Try it —
Below are the entries. Transcribe exactly the lines from the one with "This screenshot has width=479, height=629." through the one with "The image size is (1372, 877).", ends included, and leave out all others.

Information —
####################
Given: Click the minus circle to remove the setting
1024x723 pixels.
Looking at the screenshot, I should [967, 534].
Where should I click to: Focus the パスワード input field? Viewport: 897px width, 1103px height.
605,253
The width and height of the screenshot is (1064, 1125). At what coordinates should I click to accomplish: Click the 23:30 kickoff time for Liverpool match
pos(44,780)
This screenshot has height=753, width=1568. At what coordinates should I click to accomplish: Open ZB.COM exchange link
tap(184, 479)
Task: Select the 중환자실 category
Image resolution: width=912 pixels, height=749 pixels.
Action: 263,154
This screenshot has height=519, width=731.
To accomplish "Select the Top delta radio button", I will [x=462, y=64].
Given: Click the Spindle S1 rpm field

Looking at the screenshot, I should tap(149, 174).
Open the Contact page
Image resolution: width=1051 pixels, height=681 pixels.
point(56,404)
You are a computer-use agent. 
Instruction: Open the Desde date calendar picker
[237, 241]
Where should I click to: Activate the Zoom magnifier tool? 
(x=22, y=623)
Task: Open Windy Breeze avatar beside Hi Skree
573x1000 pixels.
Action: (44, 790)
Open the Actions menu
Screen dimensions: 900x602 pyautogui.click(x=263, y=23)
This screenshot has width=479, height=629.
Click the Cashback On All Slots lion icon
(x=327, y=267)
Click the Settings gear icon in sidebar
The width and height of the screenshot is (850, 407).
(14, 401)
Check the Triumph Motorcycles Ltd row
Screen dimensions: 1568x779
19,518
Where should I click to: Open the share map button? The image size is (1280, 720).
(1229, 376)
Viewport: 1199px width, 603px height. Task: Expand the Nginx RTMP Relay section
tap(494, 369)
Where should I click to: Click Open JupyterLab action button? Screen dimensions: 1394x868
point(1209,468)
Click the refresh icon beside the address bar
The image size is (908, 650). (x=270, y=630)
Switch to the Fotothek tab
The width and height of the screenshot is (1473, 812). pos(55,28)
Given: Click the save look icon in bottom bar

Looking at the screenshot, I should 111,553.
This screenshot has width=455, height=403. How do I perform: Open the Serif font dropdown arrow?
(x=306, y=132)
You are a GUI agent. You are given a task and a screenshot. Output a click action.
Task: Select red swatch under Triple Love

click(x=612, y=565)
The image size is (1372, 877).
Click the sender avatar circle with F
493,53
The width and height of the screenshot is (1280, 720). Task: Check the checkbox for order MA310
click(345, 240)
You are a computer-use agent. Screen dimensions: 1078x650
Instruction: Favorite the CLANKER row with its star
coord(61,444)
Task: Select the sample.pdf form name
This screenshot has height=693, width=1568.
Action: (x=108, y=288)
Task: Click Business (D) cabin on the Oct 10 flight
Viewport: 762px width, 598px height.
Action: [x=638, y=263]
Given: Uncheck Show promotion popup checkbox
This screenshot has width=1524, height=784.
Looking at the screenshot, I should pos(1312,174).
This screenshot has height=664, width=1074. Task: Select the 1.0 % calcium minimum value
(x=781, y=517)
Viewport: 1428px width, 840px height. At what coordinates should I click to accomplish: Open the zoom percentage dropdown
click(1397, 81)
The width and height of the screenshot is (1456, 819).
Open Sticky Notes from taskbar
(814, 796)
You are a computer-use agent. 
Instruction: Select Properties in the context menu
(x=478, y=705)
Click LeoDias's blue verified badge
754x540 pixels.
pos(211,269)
####################
Your response —
This screenshot has width=479, height=629.
Click the Cashback On All Slots lion icon
(x=327, y=267)
Click the Settings gear icon in sidebar
The width and height of the screenshot is (850, 407).
(14, 401)
Check the Triumph Motorcycles Ltd row
Screen dimensions: 1568x779
19,518
Where should I click to: Open the share map button? The image size is (1280, 720).
(1229, 376)
Viewport: 1199px width, 603px height. Task: Expand the Nginx RTMP Relay section
tap(494, 369)
Where should I click to: Click Open JupyterLab action button? Screen dimensions: 1394x868
point(1209,468)
Click the refresh icon beside the address bar
The image size is (908, 650). (x=270, y=630)
Switch to the Fotothek tab
The width and height of the screenshot is (1473, 812). pos(55,28)
Given: Click the save look icon in bottom bar

Looking at the screenshot, I should 111,553.
This screenshot has width=455, height=403. How do I perform: Open the Serif font dropdown arrow?
(x=306, y=132)
You are a GUI agent. You are given a task and a screenshot. Output a click action.
Task: Select red swatch under Triple Love

click(x=612, y=565)
The image size is (1372, 877).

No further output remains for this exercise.